Veja a cronologia do caso:

  • Por volta das 11h do dia 25 de maio, Genivaldo foi abordado por três policiais rodoviários no km 180 da BR-101, em Umbaúba; segundo depoimento registrado no boletim de ocorrência (BO), os agentes o pararam por não usar capacete enquanto dirigia uma motocicleta;
  • Imagens feitas por populares mostram quando os agentes pedem que ele coloque as mãos na cabeça e abra as pernas para a revista;
  • O sobrinho da vítima, Wallison de Jesus, diz que avisou aos policiais que o tio tinha transtornos mentais. Ainda de acordo com ele, os agentes encontraram uma cartela de um medicamento controlado no bolso do tio, que fazia tratamento para esquizofrenia há cerca de 20 anos. Também segundo a família, Genivaldo era aposentado em virtude dessa condição.
  • Wallison relata que o tio ficou nervoso e perguntou o que tinha feito para ser abordado. No BO os policiais dizem que ele ficava passando a mão pela cintura e pelos bolsos e não obedecia às suas ordens e que, por isso, precisaram contê-lo. Segundo os agentes, os primeiros recursos foram spray de pimenta e gás lacrimogêneo.
  • Um vídeo mostra quando um dos agentes tenta imobilizar Genivaldo com as pernas no pescoço. No chão, ele é algemado e tem os pés amarrados.
  • Em seguida, Genivaldo é colocado no porta-malas do carro da PRF, que está com os vidros fechados. Os policiais jogam gás e fecham o compartimento. Genivaldo se debate, com os pés para fora do porta-malas, enquanto os policiais pressionam a porta.
  • No boletim de ocorrência, os policiais dizem que o homem teve um "mal súbito" no trajeto para a delegacia e foi levado para o Hospital José Nailson Moura, no município, onde morreu por volta das 13h.
  • O corpo foi recolhido pelo Instituto Médico Legal de Sergipe e chegou a Aracaju às 16h58. Um laudo do órgão aponta que Genivaldo morreu por asfixia mecânica e insuficiência respiratória aguda.
  • Por volta das 18h, a Polícia Rodoviária Federal se pronunciou, informando ter aberto um procedimento para apurar o caso, que também é investigado pelas polícias Civil e Federal. O Ministério Público Federal em Sergipe também acompanha as investigações.
  • O corpo de Genivaldo foi sepultado em Umbaúba por volta das 11h do dia seguinte, 26 de maio.
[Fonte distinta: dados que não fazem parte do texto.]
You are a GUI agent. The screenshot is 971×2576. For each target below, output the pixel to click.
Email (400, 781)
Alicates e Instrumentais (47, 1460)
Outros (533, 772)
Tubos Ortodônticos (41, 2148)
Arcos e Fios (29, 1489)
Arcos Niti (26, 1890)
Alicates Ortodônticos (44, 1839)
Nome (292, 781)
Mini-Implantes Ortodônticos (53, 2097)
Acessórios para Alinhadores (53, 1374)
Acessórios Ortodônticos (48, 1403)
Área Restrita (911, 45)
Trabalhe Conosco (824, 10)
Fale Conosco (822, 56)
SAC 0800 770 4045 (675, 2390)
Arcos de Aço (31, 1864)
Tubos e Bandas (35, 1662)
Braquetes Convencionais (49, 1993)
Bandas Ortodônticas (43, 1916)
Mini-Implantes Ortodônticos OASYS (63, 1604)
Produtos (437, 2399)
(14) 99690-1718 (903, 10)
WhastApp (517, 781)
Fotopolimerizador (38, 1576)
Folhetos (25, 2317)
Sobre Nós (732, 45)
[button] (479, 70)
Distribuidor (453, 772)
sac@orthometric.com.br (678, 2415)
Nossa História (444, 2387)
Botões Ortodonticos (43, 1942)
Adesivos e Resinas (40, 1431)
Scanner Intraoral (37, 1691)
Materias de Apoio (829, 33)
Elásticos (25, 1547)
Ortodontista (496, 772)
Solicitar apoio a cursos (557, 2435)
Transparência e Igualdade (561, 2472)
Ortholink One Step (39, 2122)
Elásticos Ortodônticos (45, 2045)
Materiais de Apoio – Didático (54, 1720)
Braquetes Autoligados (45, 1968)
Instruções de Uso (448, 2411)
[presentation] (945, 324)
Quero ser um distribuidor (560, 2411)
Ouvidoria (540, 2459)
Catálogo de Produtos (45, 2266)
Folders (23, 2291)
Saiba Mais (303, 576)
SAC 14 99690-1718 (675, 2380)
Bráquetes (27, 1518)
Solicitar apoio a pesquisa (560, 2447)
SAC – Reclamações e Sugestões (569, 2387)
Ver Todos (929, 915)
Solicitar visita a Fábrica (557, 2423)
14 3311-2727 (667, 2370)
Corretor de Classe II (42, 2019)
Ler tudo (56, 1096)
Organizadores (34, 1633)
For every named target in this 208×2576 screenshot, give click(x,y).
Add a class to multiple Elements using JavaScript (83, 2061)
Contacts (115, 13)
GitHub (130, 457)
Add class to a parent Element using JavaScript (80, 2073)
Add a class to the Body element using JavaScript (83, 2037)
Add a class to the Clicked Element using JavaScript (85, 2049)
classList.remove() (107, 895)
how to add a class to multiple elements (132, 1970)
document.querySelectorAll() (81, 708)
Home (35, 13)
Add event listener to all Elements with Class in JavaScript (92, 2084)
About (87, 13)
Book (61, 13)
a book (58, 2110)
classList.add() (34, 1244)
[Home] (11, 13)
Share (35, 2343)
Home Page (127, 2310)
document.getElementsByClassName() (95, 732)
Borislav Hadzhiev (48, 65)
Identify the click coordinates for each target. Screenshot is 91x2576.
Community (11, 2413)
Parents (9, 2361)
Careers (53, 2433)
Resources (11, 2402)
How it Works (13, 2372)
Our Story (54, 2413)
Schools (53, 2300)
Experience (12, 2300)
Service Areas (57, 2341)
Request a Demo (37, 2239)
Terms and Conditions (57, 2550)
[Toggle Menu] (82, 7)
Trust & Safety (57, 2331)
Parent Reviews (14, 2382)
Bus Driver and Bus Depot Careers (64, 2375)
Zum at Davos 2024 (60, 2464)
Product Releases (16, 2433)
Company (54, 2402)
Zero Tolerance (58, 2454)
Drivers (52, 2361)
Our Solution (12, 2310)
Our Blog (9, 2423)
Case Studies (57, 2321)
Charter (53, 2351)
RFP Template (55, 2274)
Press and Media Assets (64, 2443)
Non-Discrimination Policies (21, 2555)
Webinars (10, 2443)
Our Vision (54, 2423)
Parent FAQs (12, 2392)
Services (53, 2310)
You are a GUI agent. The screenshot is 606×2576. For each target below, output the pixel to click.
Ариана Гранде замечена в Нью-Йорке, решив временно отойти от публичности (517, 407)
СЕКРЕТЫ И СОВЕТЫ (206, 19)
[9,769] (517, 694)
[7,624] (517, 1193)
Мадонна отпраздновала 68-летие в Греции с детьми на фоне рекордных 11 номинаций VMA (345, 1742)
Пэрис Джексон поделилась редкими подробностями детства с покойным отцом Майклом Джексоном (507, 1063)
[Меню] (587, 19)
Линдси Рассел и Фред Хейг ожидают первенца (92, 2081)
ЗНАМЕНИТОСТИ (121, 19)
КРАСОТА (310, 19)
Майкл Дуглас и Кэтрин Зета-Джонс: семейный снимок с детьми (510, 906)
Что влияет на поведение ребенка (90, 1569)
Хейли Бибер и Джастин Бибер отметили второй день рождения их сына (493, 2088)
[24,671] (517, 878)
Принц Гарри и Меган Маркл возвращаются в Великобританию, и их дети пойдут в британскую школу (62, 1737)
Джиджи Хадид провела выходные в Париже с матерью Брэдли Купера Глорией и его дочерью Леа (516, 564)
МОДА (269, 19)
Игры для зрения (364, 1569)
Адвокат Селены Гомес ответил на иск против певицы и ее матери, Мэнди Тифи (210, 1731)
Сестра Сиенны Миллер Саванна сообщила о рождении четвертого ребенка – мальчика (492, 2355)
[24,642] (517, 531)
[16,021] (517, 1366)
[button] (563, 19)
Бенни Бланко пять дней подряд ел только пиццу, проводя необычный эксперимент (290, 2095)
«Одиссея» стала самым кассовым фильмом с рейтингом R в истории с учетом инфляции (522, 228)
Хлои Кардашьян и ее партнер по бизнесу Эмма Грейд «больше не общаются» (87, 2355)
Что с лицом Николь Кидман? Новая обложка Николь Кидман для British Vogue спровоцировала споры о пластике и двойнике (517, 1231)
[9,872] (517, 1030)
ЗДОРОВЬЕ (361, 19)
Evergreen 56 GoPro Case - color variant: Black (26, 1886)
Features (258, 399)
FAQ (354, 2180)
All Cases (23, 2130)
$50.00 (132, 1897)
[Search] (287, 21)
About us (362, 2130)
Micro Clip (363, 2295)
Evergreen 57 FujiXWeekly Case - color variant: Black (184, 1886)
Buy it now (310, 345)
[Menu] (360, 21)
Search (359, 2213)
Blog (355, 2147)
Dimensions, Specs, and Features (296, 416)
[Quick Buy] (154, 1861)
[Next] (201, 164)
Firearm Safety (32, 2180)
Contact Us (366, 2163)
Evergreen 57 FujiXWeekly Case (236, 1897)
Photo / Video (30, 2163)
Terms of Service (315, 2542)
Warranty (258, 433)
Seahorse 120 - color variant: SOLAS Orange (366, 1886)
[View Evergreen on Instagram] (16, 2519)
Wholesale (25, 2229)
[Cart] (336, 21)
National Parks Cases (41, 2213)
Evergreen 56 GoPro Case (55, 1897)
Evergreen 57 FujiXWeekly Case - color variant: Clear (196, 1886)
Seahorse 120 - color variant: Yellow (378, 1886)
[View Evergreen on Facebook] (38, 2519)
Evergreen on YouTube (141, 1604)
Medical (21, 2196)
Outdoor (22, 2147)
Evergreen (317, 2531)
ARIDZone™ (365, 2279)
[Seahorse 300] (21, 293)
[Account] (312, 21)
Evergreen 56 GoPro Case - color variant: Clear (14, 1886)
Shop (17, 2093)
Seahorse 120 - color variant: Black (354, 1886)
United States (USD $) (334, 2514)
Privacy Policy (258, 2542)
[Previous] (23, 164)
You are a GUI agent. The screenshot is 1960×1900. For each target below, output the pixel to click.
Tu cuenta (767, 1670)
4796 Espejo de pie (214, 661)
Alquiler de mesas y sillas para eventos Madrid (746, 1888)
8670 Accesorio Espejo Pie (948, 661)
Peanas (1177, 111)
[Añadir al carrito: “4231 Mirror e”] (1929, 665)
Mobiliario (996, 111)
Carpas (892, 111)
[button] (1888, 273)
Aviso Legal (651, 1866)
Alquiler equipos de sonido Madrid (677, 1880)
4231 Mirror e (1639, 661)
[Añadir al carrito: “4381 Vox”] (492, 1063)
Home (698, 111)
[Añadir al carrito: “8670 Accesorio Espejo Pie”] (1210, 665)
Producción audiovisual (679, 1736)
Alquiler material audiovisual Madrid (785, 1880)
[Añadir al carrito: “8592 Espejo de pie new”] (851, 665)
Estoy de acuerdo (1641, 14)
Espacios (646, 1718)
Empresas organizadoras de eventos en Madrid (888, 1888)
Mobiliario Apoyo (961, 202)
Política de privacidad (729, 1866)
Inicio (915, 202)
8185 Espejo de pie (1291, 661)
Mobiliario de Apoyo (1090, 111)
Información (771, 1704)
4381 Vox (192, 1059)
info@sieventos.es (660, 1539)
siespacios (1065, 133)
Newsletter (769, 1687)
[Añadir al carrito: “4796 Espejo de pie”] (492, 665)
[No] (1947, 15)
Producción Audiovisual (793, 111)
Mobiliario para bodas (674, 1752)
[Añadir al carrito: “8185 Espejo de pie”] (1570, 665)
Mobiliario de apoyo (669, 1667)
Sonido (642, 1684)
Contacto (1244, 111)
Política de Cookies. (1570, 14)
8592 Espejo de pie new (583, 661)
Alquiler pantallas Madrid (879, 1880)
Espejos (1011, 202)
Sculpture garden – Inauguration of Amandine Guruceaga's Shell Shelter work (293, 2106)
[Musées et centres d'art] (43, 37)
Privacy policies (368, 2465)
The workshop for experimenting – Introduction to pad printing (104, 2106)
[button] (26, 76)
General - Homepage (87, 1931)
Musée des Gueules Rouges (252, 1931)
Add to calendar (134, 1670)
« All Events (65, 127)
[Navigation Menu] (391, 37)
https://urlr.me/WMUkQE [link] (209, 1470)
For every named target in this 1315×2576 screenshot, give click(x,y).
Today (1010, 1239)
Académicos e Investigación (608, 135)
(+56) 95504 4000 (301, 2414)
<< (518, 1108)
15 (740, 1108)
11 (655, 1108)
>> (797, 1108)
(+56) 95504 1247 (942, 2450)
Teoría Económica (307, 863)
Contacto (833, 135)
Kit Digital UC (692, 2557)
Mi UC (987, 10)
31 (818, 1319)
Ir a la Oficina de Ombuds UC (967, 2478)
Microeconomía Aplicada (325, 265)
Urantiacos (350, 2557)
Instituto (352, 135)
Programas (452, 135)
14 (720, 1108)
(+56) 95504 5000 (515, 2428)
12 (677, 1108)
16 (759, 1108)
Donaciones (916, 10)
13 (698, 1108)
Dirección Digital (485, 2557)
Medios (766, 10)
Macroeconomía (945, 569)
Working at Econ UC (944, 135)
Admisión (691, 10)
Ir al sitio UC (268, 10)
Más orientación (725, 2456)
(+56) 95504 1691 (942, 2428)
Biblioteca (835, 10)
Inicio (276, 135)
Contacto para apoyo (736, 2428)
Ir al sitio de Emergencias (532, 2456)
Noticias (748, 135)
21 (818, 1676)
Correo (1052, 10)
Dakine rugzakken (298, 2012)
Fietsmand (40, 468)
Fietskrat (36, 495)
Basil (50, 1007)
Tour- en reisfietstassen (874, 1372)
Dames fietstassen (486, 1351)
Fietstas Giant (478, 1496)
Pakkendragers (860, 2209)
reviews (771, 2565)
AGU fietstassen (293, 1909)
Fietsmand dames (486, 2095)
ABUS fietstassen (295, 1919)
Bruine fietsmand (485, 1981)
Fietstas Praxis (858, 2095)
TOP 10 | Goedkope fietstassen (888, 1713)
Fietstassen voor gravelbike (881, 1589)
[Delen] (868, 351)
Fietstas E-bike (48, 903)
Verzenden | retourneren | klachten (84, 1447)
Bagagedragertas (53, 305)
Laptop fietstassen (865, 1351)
Ele deixou esposa e um filho e oito anos.
  • No fim da tarde, a PRF informou sobre o afastamento dos agentes envolvidos.

Atuação policial

Uma portaria de 2010, que regulamenta uso de força policial, e uma lei de 2014, que disciplina o uso de instrumentos de menor potencial ofensivo pelos agentes de segurança pública, não foram respeitadas por agentes de Sergipe durante abordagem que terminou na morte de Genivaldo de Jesus Santos, de 38 anos, segundo o Fórum Brasileiro de Segurança Pública.

De acordo com a portaria interministerial nº 4.226, de 2010, o uso da força pelos agentes de segurança pública deverá se pautar nos documentos internacionais de proteção aos direitos humanos e deverá obedecer aos princípios da legalidade, necessidade, proporcionalidade, moderação e conveniência.

O documento determina ainda os procedimentos de habilitação para o uso de cada tipo de arma de fogo ou instrumento de menor potencial ofensivo, o que inclui avaliação técnica, psicológica, física e treinamento específico, com revisão periódica. Nenhum profissional de segurança deverá portar instrumento de menor potencial ofensivo para o qual não esteja devidamente habilitado.

Além disso, o texto afirma que os critérios de recrutamento e seleção para os agentes de segurança pública deverão levar em consideração o perfil psicológico necessário para lidar com situações de estresse e uso da força e arma de fogo.

Segundo a nota técnica divulgada pelo Fórum Brasileiro de Segurança Pública, "a morte de Genivaldo Jesus Santos chocou a sociedade brasileira pelo nível de sua brutalidade, expondo o despreparo da instituição em garantir que seus agentes obedeçam a procedimentos básicos de abordagem que orientam os trabalhos das forças de segurança no Brasil".

Já a lei 13.060, que disciplina o uso de instrumentos de menor potencial ofensivo pelos agentes de segurança pública em todo o país, determina, no artigo 3º, que “cursos de formação e capacitação dos agentes de segurança pública deverão incluir conteúdo programático que os habilite ao uso dos instrumentos não letais”.